Die Leidenschaftlichkeit, mit der während einiger Tage in der Bundesrepublik die deutsch-französische Zusammenarbeit in Verteidigungsfragen diskutiert wurde, hat Staatspräsident Mitterrand noch in Bonn zu Klarstellungen veranlaßt. Am Ende seines Staatsbesuchs in der vergangenen Woche setzte er eindeutige Grenzen und erstickte jegliche Polemik. Tatsächlich kam es für ihn aus innen- und außenpolitischen Gründen darauf an, wie Le Monde nach den Bonner Gesprächen schrieb, "diese Verstärkung der strategischen Zusammenarbeit als großen Fortschritt, aber gleichzeitig als einen Entschluß ohne bedeutsame militärische Folgen für jedes der beiden Länder erscheinen zu lassen". Und das sei ihm, so kommentierte das Blatt weiter "eigentlich ganz gut gelungen".

An Gratwanderungen ist er gewöhnt. In diesem Fall kann er sich auch noch an ein Schema halten, das schon ein anderer großer Gratwanderer einhielt: Charles de Gaulle, der bekanntlich der Vater der "unabhängigen Verteidigung" Frankreichs ist und dennoch in den deutsch-französischen Vertrag vom Januar 1963 die Forderung nach "gemeinsamen Konzeptionen der Strategie" aufnehmen ließ.

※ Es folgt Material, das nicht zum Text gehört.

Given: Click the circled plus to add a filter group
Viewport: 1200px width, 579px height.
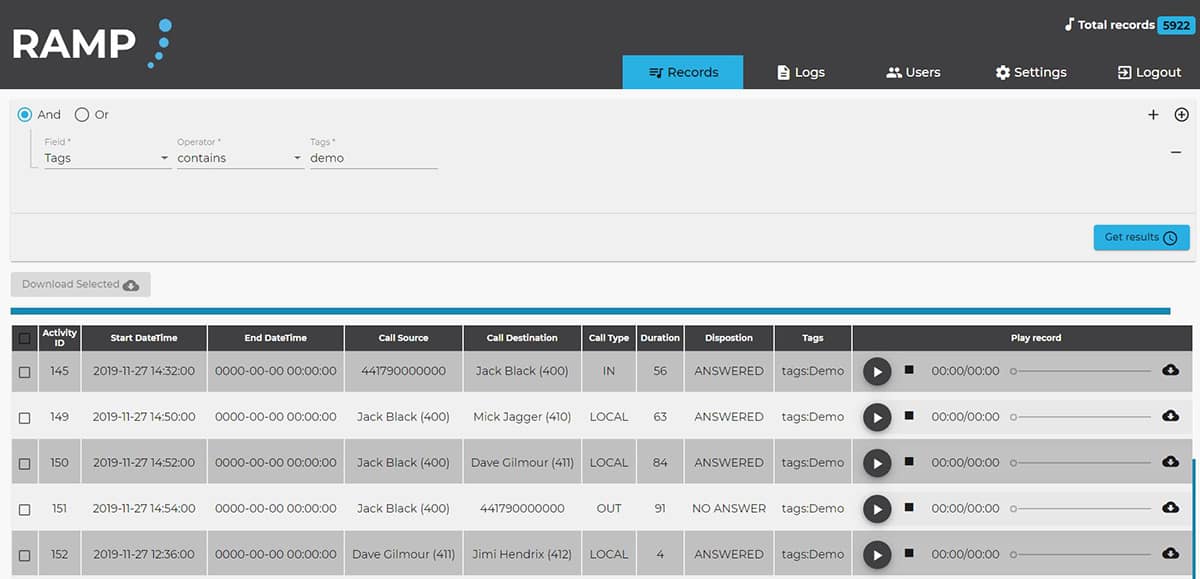Looking at the screenshot, I should [1181, 115].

Wenn Mitterrand jetzt, nach 20 Jahren, versucht, diese Forderung endlich zu verwirklichen, verfügt er über zwei Trümpfe mehr als der große Ahnherr: Die französische Atomwaffe existiert. Und die USA gehen nicht mehr davon aus, Frankreich wolle die Bundesrepublik aus der Nato herausbrechen. "Die Rolle der USA in Europa ist unersetzlich", hat Mitterrand in Bonn gesagt und damit auch jede neue deutsche Diskussion zwischen "Atlantikern" und "Europäern" nach dem Vorbild der sechziger Jahre unterbunden. Kohl wird ihm dankbar gewesen sein; denn sie drohte damals die CDU/CSU zu zerreißen.

Die Grenzen, die Mitterrand setzte, waren vor allem als Signale für Moskau und für die französische Innenpolitik bestimmt. "Keine Assoziierung der Bundesrepublik mit der französischen Atomstrategie ..." "Kein technologischer Transfer. .." "Keine finanzielle deutsche Hilfe ..." Aber dann bot er Dinge an, die bisher völlig tabu waren: "Informationen über den Einsatz französischer Atomwaffen und gemeinsame Überlegungen darüber, wie sie in Einklang zu bringen sind mit der Sicherheit des deutschen Territoriums und Luftraums, der deutschen Sicherheit schlechthin."

Damit sind wohl ausschließlich die taktischen Atomraketen gemeint: die heutige "Pluton", eine Luft- und Boden-Rakete mit einer Reichweite von 120 km, der in einigen Jahren die viel weiter reichende "Hades" folgen wird. Diese Waffen, in Ost-Frankreich stationiert, würden im Ernstfall, so die Vermutungen, durch einen Warnschuß dem östlichen Angreifer klar machen, wann er die Grenzen des französischen "Sanktuariums", den Kernbereich der französischen Lebensinteressen, erreicht hat. Bei der "Pluton"-Rakete, würde sie westlich des Rheins abgeschossen, hätten deutsche Städte und Landschaften die schrecklichen Folgen zu tragen. Staatspräsident Pompidou hatte gegenüber dem damaligen Kanzler Willy Brandt einmal von der Möglichkeit ihrer Stationierung in der Bundesrepublik gesprochen. Der Gedanke wurde nicht aufgegriffen, und wie die Einordnung der neuen Waffen in das französische Abschreckungskonzept so blieb auch ihre Vereinbarkeit mit den Sicherheitsbedürfnissen des deutschen Nachbarn mehrdeutig.